GJK Facility Services has held six contracts since 2007 to clean public housing throughout Melbourne. Its trendy settlement was quietly extended for another year in 2018.
The relatively profitable business closing 12 months ago helped the corporation – owned by two humans – turn over a revenue of $128 million and publish a profit of $5 million.
However, documents released via a Freedom of Information request show GJK was frequently chastised for its work, especially at South Melbourne’s Park Towers estate.
The FOI request was initially denied by the Department of Health and Human Services and only released to former Liberal MP Margaret Fitzherbert after a legal mission.
The highlight fell in this 30-stage excessive-rise estate tower following an unsolved killing there remaining December.
Four years of emails between the department and the cleaning corporation show that filthy conditions at Park Towers and different public housing residences were frequently neglected by GJK. Branch personnel overseeing GJK contracts frequently reach a boiling point, causing frustration.
“To some degree, I must decide whether GJK is negligent, incompetent, or uncaring. Perhaps all 3. Negligent in reality, as to the alternative time will inform,” reads a 2013 email from a property management employee.
Another email from 2014 reads, “I am swiftly losing self-belief in GJK’s capability to reliably and professionally perform the works it’s been shriveled for.”
A September 2014 email information a host of grimy areas, clutter, and “spit marks” on corridor partitions.
In early 2015, the branch issued 3 $500 fines to GJK for breaching its contractual responsibilities, including putting off difficult rubbish, purchasing trolleys and graffiti, and scrubbing common regions.

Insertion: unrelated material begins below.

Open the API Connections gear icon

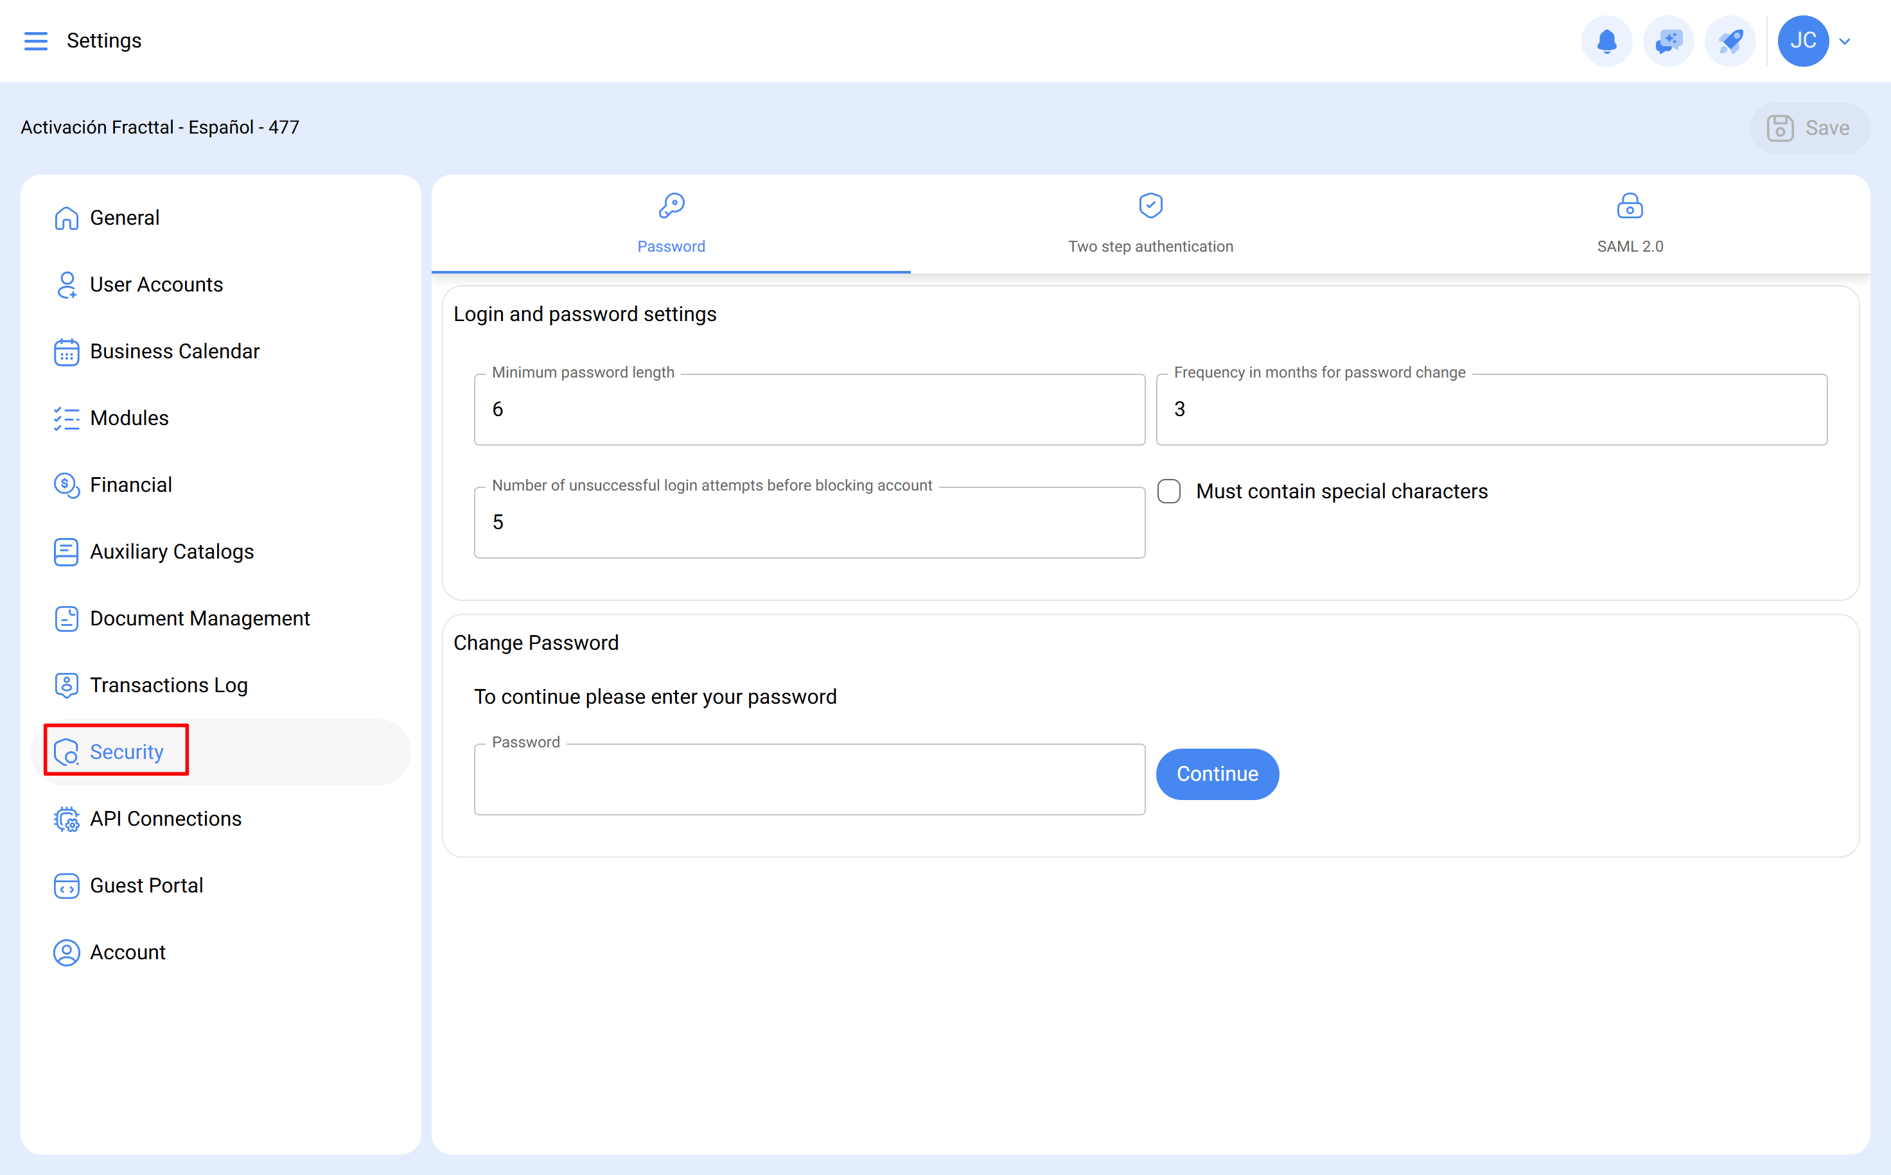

GJK’s contracts incorporate dozens of pages of specific directions for every cleaning and maintenance challenge required in common areas, including the removal of urine, excrement, blood, and syringes, which must occur day by day.
One note from 2013 states: “The natural brown matter at the wall of the general public lavatory has been gift [for] at least [six days]”.
Although the email exchanges imply cleansing improved at times, threats of financial consequences from the branch continued through 2015. “While the cleansing services at this block are common of appropriate fine if your operator does now not begin cleaning the vertical tiling inside the not unusual areas, there may be repercussions,” one email reads.
Despite the slew of court cases regarding GJK’s negligence, the business enterprise won tenders for accessible public housing across Melbourne’s west, north, and south. Over the years, those contracts were worth nearly $82 million.
The most current contracts show that the cleansing price range just for Park Towers—the most prominent public housing tower in Victoria, with 310 apartments—is $14,000 a month.
Read a sample of the emails here.
In a 2017 email, the head of Park Towers Housing Tenant Management Association, John Lowndes, complained about GJK’s cleaning and threatened to take the agency to the Victorian Civil and Administrative Tribunal to sever the contract.
Mr. Lowndes, who has lived in Park Towers for thirteen years, said GJK’s cleaners had never done the task well. He said they’d have a hard time because the towers were dilapidated, but it was now not proper that they frequently failed to carry out their obligations.
He said he had seen everything from human and canine feces in stairwells to used condoms left for days in commonplace regions.
“We have quite a few households here now with young kids, and they just shouldn’t be positioned up with the grime,” he stated. It’s genuinely outrageous they keep getting contracts.”